At the end of the film, the last part of Shostakovich's Symphony No. 5 is also used to signify the triumphant conclusion of the story. However, while the music may fulfil the final moments of Escape to Victory's exultant ending explicitly, it is believed Shostakovich wrote the ending to his symphony to imply forced rejoicing under an authoritarian force. More prosaically, the music also pays tribute to Elmer Bernstein’s score for The Great Escape.

In 2005, the Prometheus Records label issued a limited edition soundtrack album of Conti's score.

==Reception==
===Critical response===

Stanley Kauffmann of The New Republic wrote that the movie "...wavers between insulting and uproariously stupid." Film historian Leonard Maltin seemed to agree: "...Only the rightly-celebrated soccer scenes redeem this silly bore."

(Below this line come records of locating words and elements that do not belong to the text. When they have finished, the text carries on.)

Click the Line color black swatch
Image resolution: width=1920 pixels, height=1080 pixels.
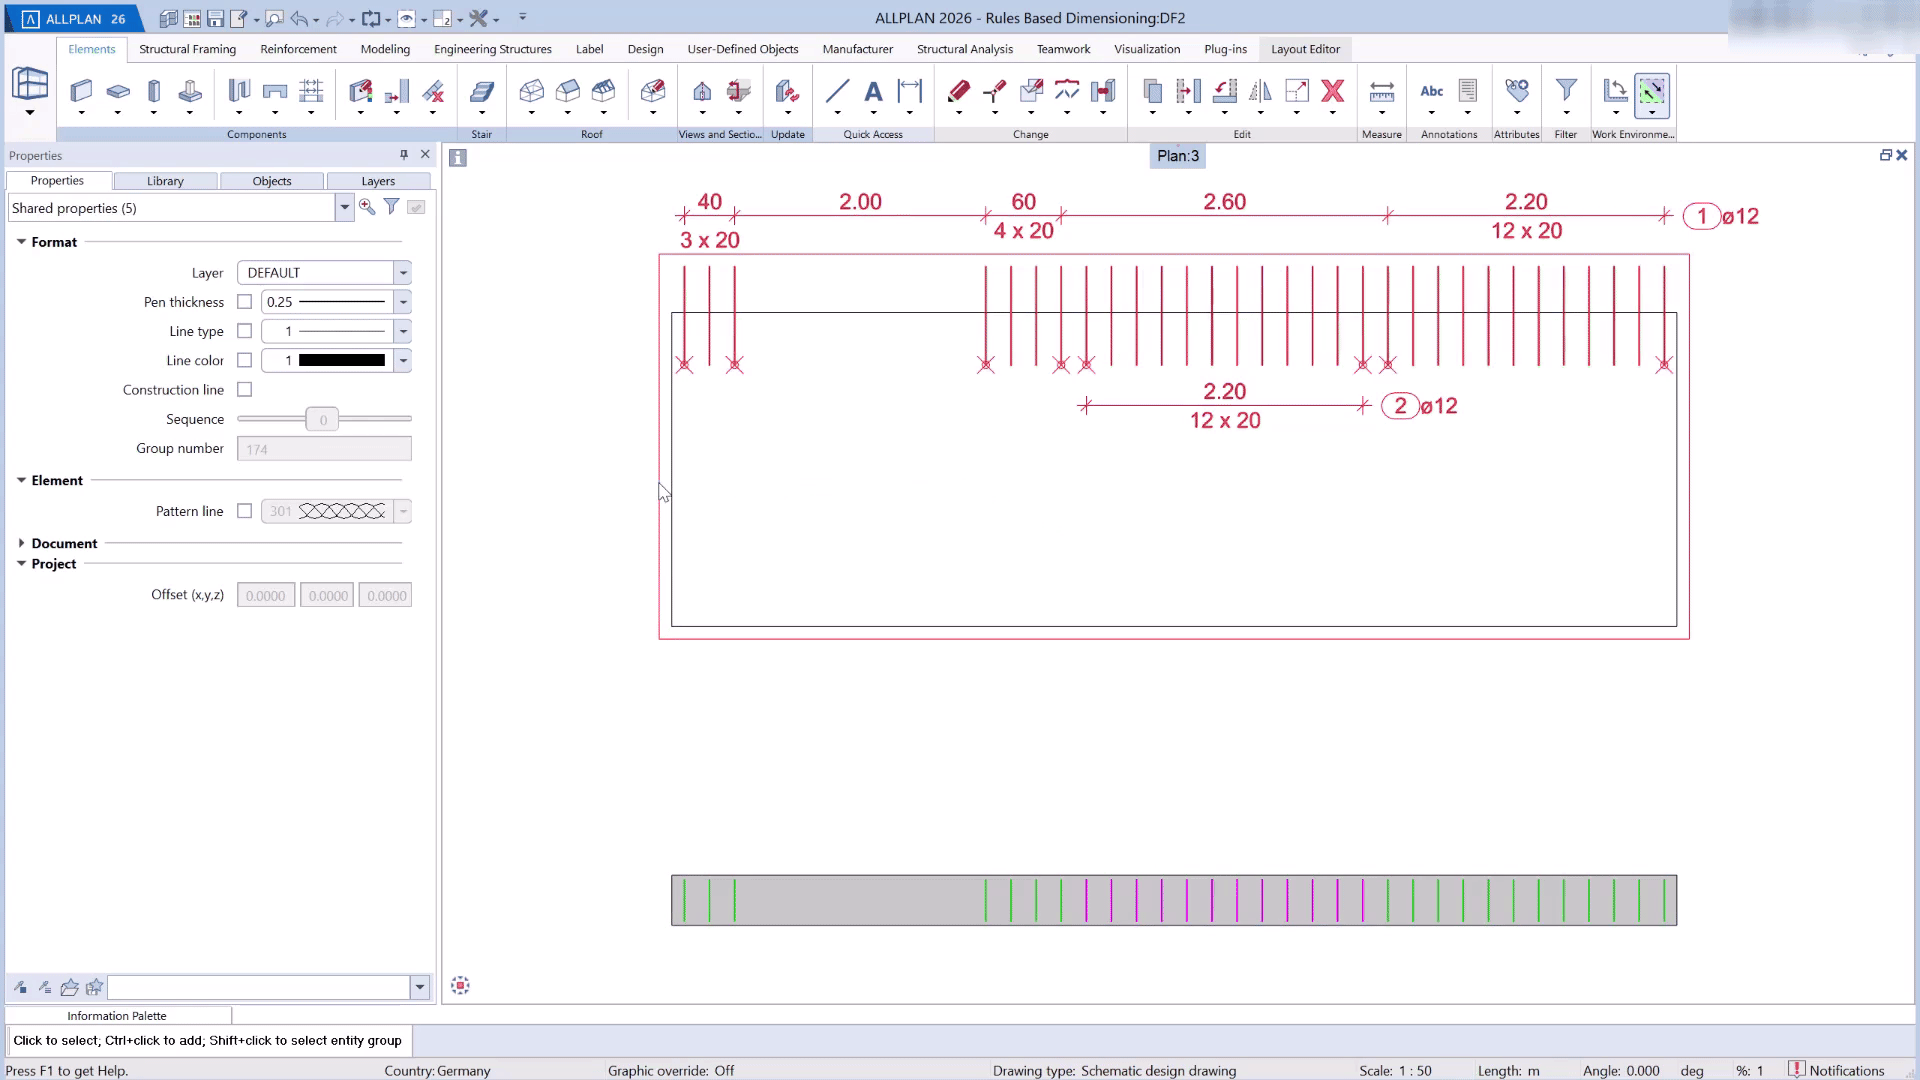(341, 361)
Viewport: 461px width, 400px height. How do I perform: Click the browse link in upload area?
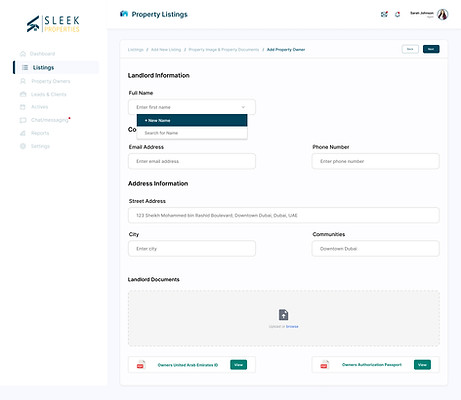292,326
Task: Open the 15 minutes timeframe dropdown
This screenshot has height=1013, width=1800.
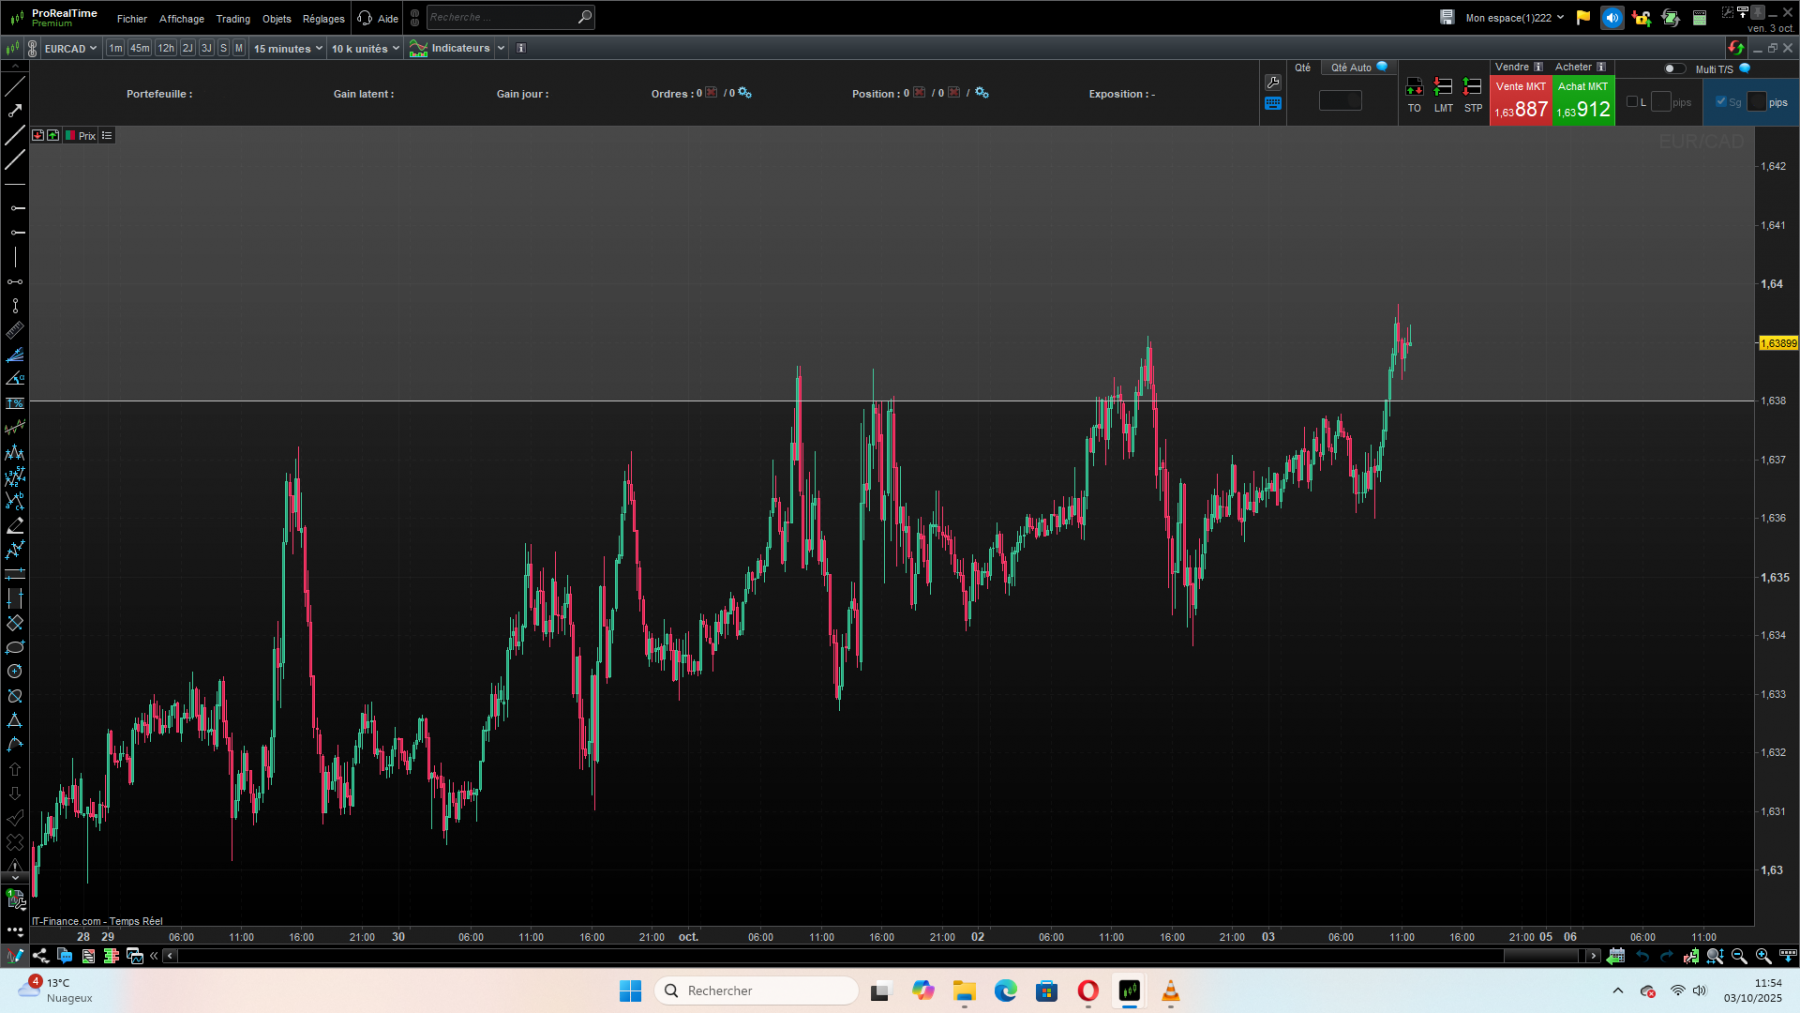Action: click(x=287, y=48)
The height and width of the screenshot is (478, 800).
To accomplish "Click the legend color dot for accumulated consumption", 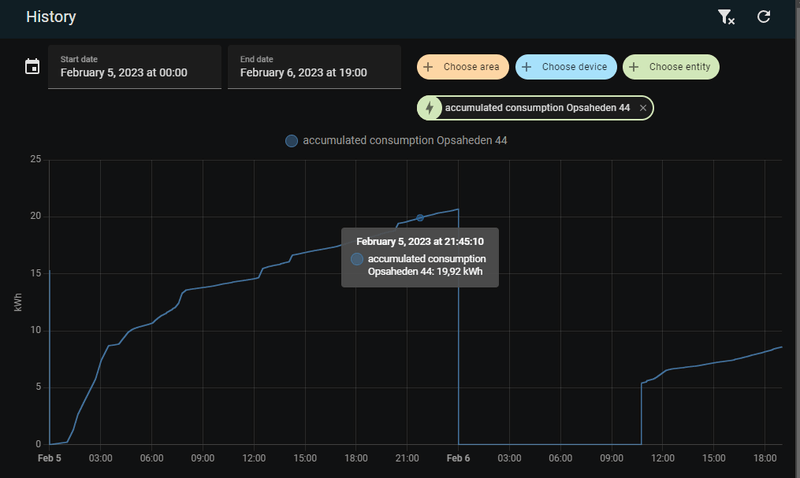I will tap(291, 141).
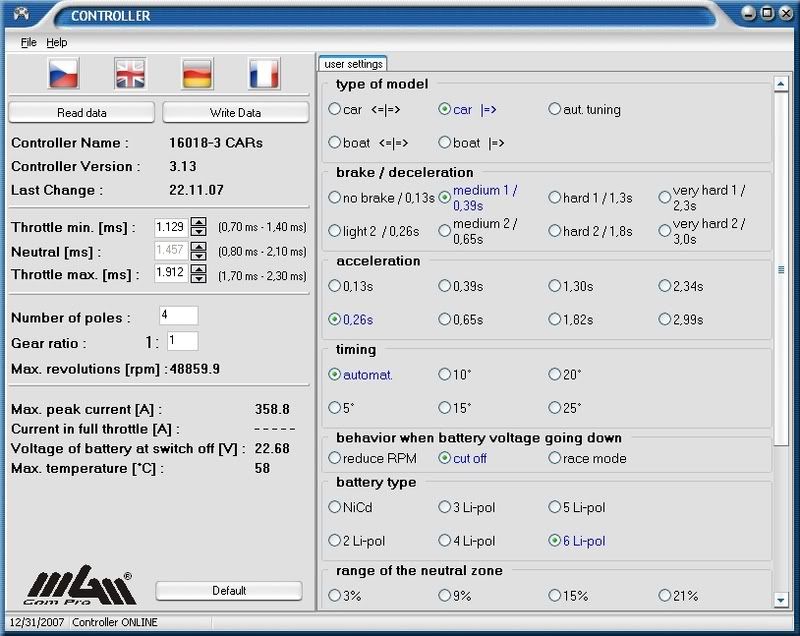Open the Help menu

point(57,43)
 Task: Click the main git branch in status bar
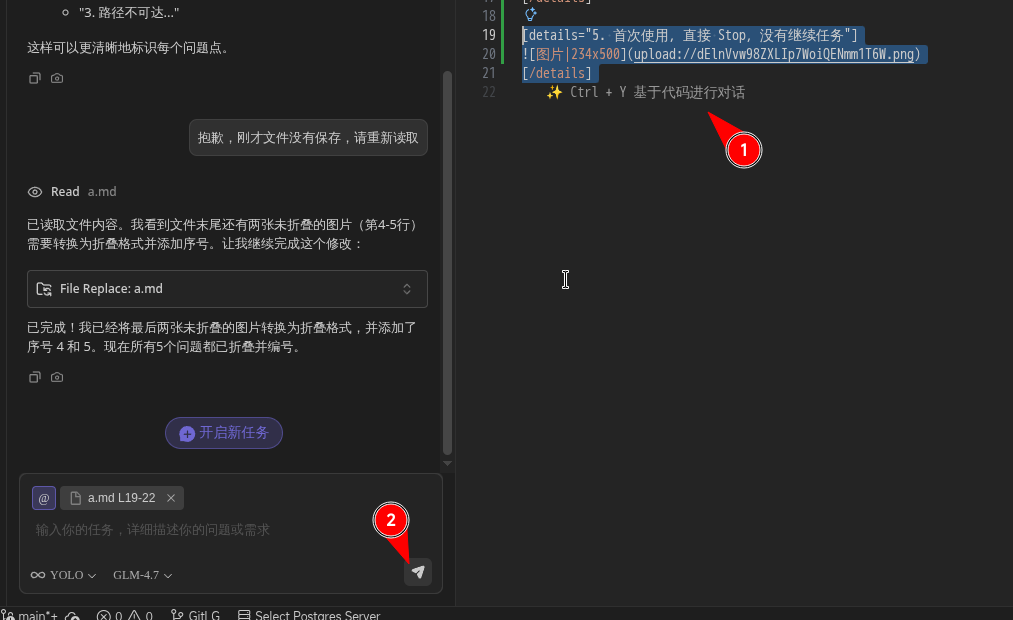[x=32, y=615]
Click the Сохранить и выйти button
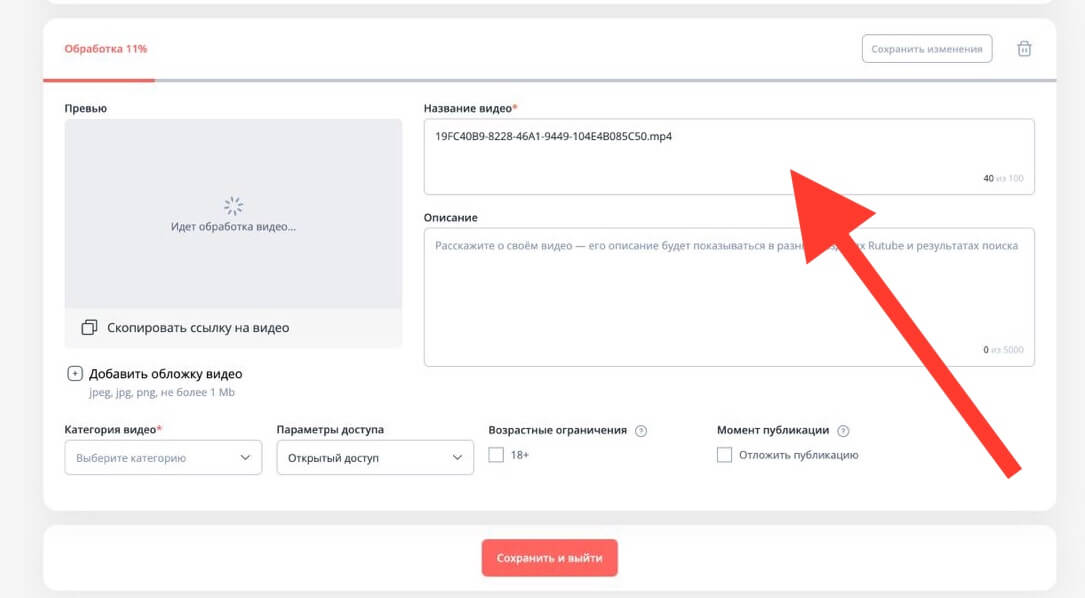 [x=549, y=558]
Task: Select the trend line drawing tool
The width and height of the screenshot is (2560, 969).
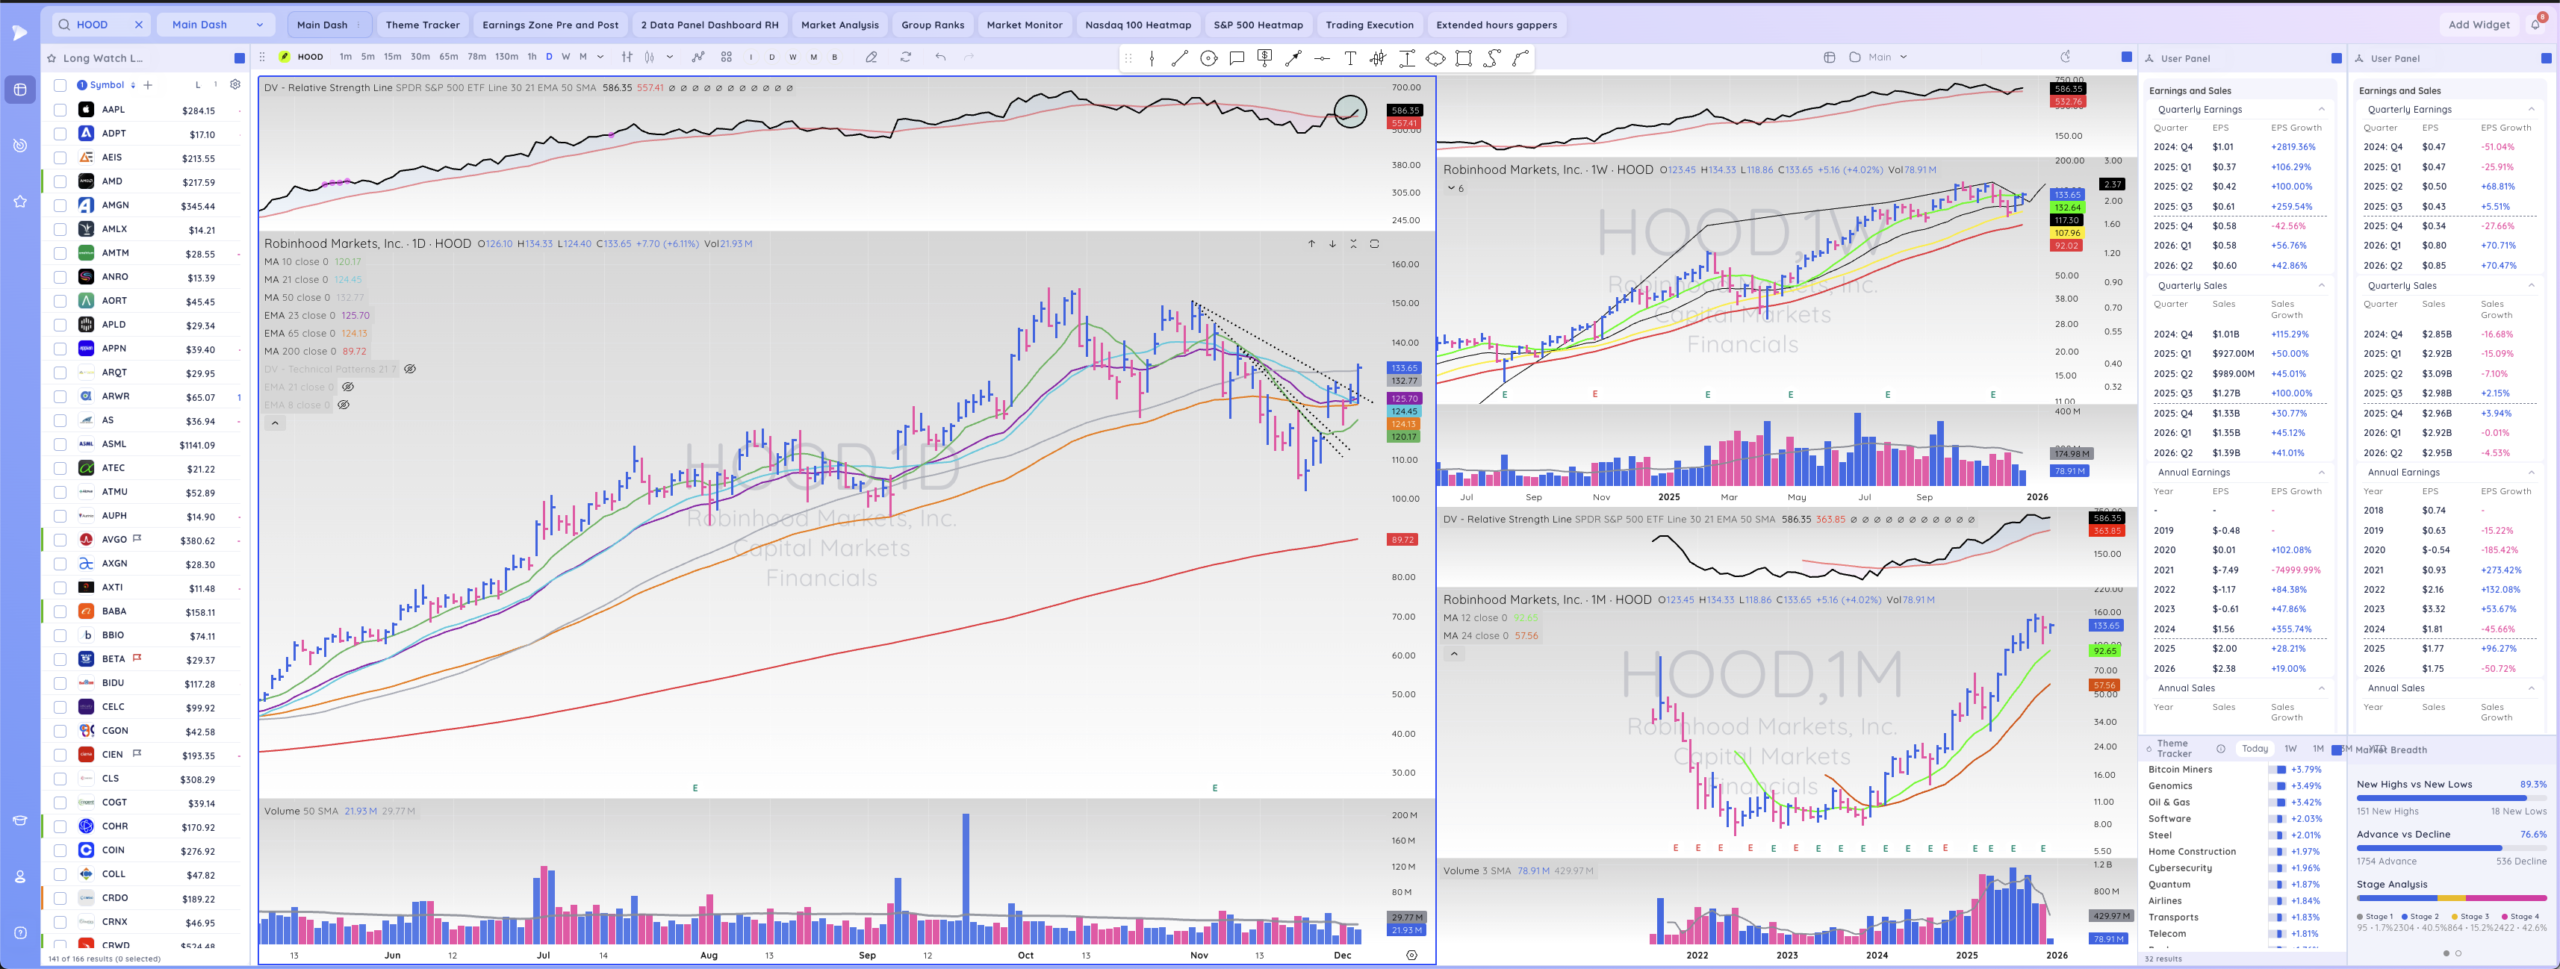Action: tap(1180, 58)
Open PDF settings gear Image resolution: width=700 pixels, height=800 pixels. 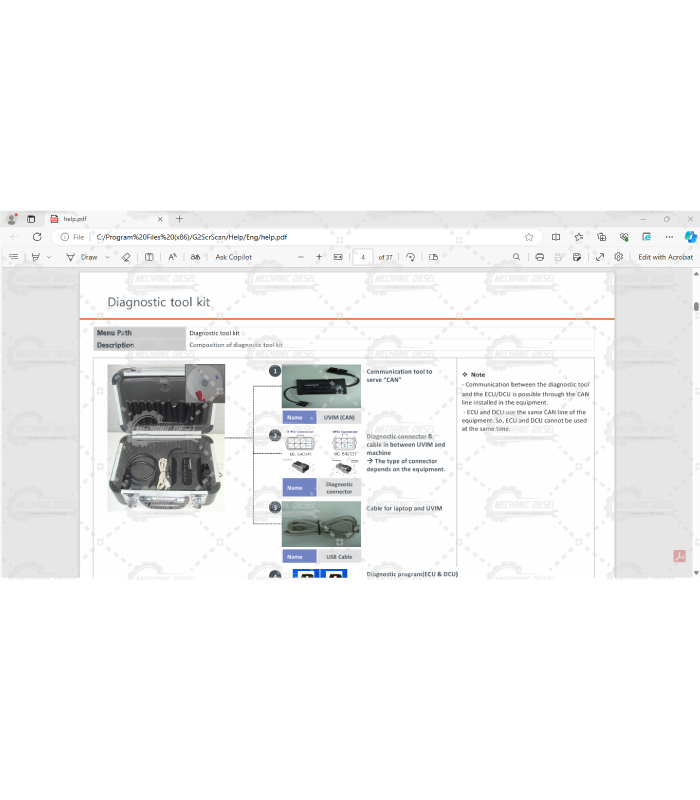(619, 257)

On Rotten Tomatoes the film has a 70% rating based on reviews from 10 critics. On Metacritic, the film is rated 57 out of 100 based on 10 critic reviews. Audiences polled by CinemaScore gave the film an average grade of "A-" on an A+ to F scale.

==Remake==
In June 2014, it was announced that Doug Liman was in talks to direct a remake with Gavin O'Connor and Anthony Tambakis writing the script. In March 2019, it was announced that Jaume Collet-Serra was in talks to direct, with Tambakis doing a further rewrite of the script.

==In art==
The whole audio recording of the second half of the match played in the film has been broadcast from a radio inside the Italian Pavilion of the 59° Esposizione Internazionale d'Arte La Biennale di Venezia, made by Gian Maria Tosatti in 2022 and curated by Eugenio Viola.